◆ Extracted entries

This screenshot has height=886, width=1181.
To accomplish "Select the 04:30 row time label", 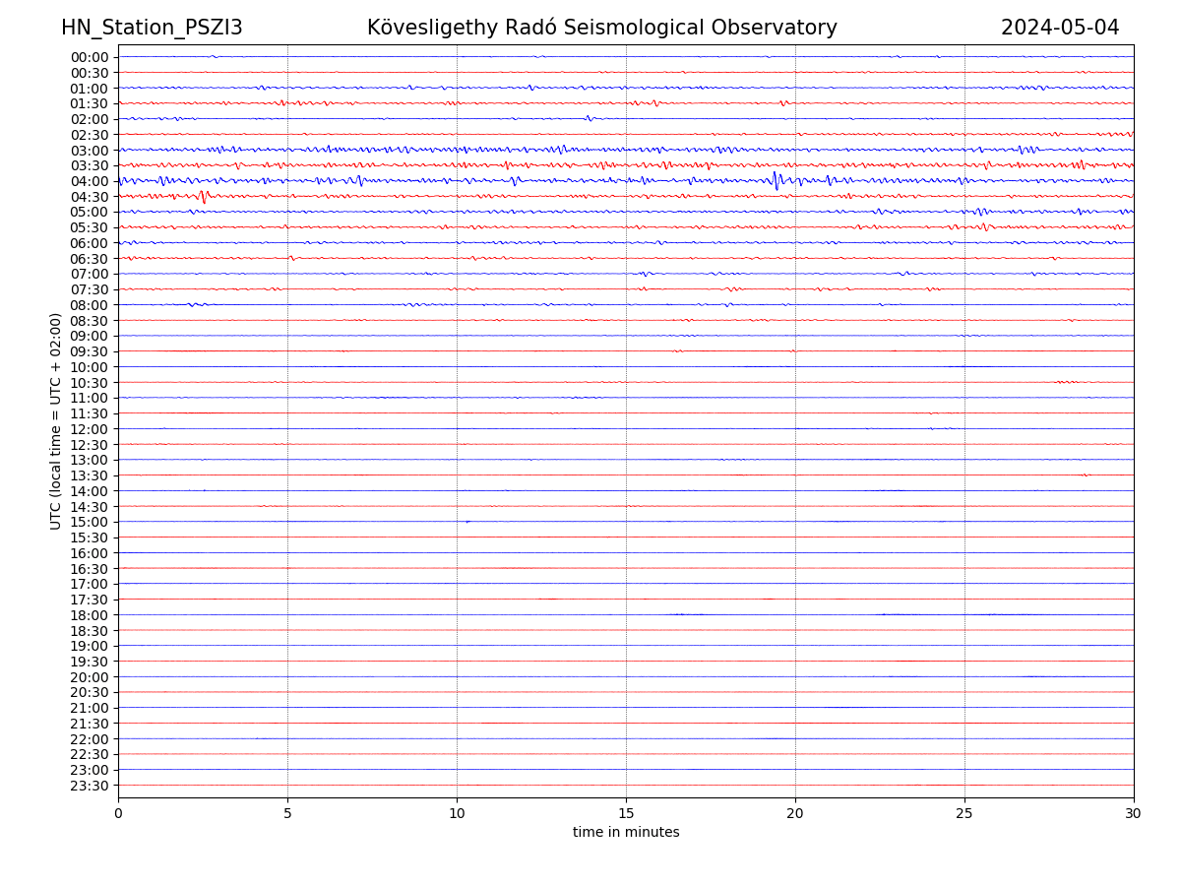I will click(90, 197).
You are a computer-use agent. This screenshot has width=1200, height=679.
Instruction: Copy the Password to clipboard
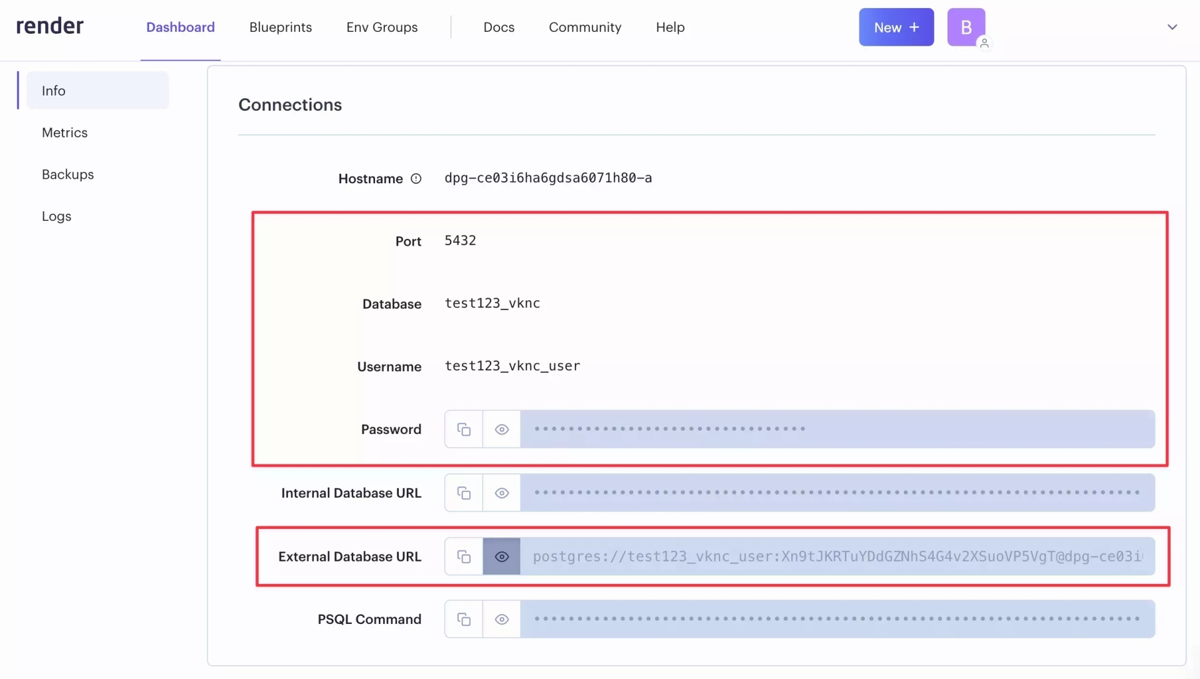click(x=463, y=428)
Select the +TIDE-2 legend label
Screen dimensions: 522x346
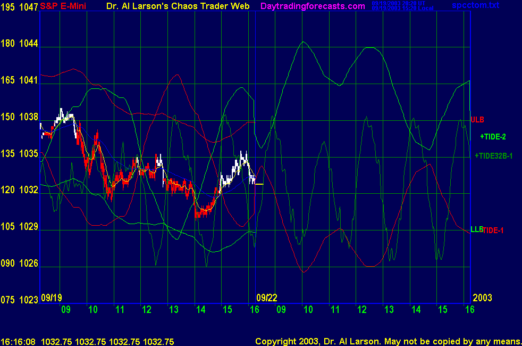(x=493, y=137)
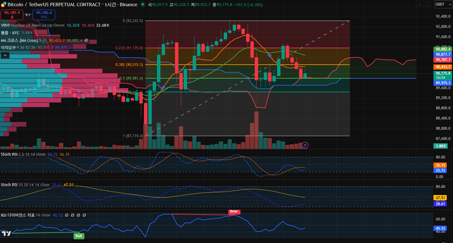
Task: Click the Bitcoin symbol logo icon
Action: click(x=3, y=5)
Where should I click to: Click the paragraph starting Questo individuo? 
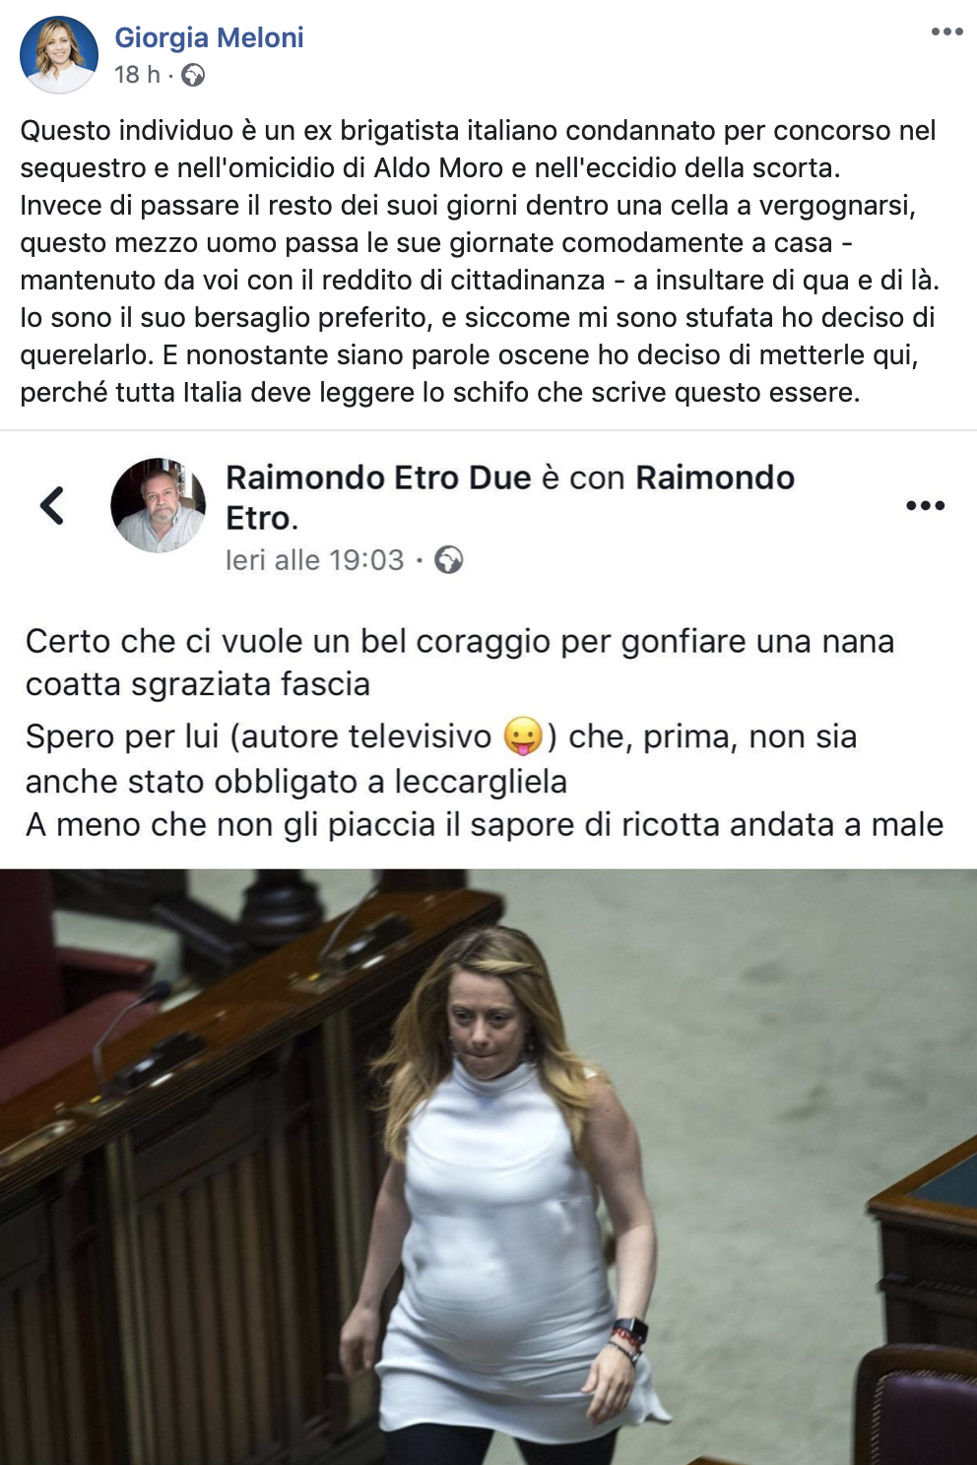click(480, 261)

◆ Goal of the exercise
Whenever the word "This" shows up in a line of the entries above, copy that line.

◆ Exercise answer
This screenshot has height=886, width=1181.
You are a computer-use agent. This screenshot has width=1200, height=679.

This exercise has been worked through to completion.